Cohere develops large language models that power chatbots and other applications, and was last valued at US$2.2-billion in June, 2023, when it raised US$270-million from Montreal’s iNovia Capital, Nvidia Corp. and Oracle Corp.
The company’s revenue has been minimal, to date. The Information reported Cohere, which is seeking to raise at least US$500-million, is bringing in only US$1.8-million per month. The potential funding from the pension manager would value Cohere at more than 200 times revenue. AI startups had substantially higher valuations than non-AI companies raising money in 2023, according to CB Insights.
Cohere is projecting US$300-million in annualized revenue by the end of the year, Reuters has previously reported.
Cohere and PSP Investments declined to comment.
PSP Investments has backed several Canadian venture capital firms, including Radical Ventures, an early Cohere funder. An investment in Cohere would represent PSP Investments’s second large-scale direct bet on an emerging tech company in Canada. The first has not fared well.
PSP Investments has sunk more than US$120-million in equity and committed another US$50-million in loans, of which US$30-million has been drawn, into Burnaby, B.C.-based D-Wave Quantum Inc., creator of the first commercially available quantum computer.
The quantum industry is in its early stages and many companies such as IBM and Google Inc. are developing quantum computers that, if successful, would provide fuller functionality than D-Wave’s machines.
D-Wave has repeatedly failed to meet its revenue forecasts since going public in 2022. It recently announced steps to boost revenue, underscoring the challenges of translating breakthrough science into a commercially viable business.
The company announced on Thursday it earned US$8.8-million in revenue in 2023, up 22.1 per cent compared to the previous year. That’s well below the company’s own projected range issued last fall of US$10-million to US$11.5-million, which itself was reduced from an earlier forecast.

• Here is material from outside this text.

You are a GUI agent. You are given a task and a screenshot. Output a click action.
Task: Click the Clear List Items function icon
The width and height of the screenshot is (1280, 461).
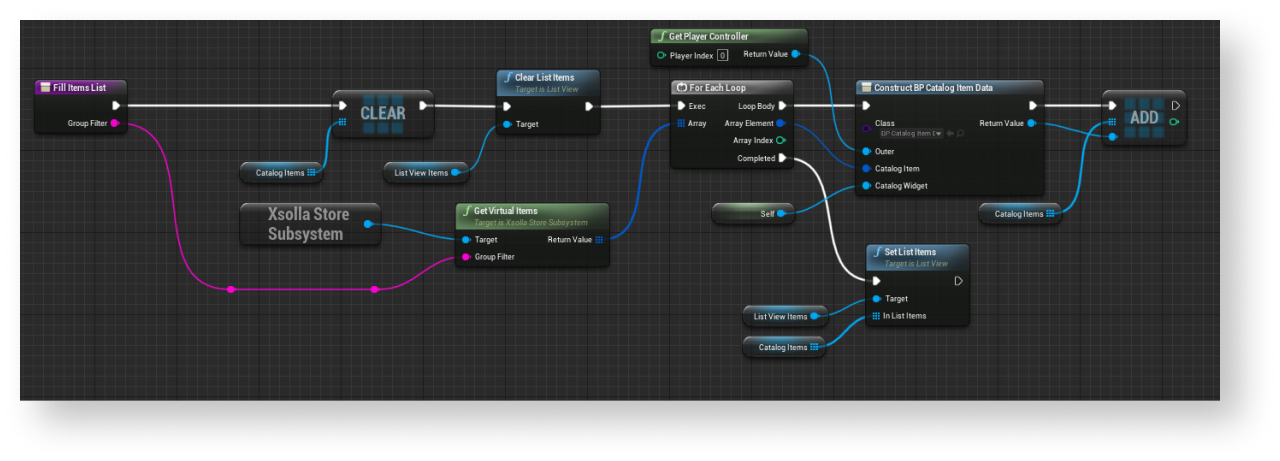(x=506, y=77)
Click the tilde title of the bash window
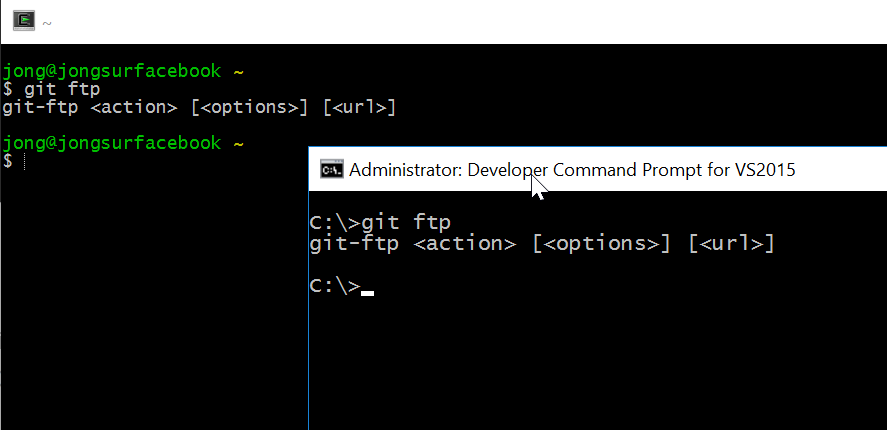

D-Wave’s net loss of US$82.7-million for the year dwarfed its revenues. The company had US$41.3-million in cash, US$20-million in remaining capacity under its PSP loan and US$82.1-million in available financing through an equity line of credit as of Dec. 31.
As for Cohere, the company is differentiating itself from OpenAI and others by eschewing consumer-facing and general-purpose applications such as chatbots and image generators to focus more narrowly on enterprise users. Customers include writing assistant HyperWrite and customer service platform LivePerson.
Cohere is also betting that its expertise in retrieval-augmented generation – which can extract information from a company’s propriety documents – will give it an advantage. Generative AI applications are not entirely reliable and prone to making up information. Cohere has said the process can reduce inaccuracies, allowing businesses to deploy AI with more confidence.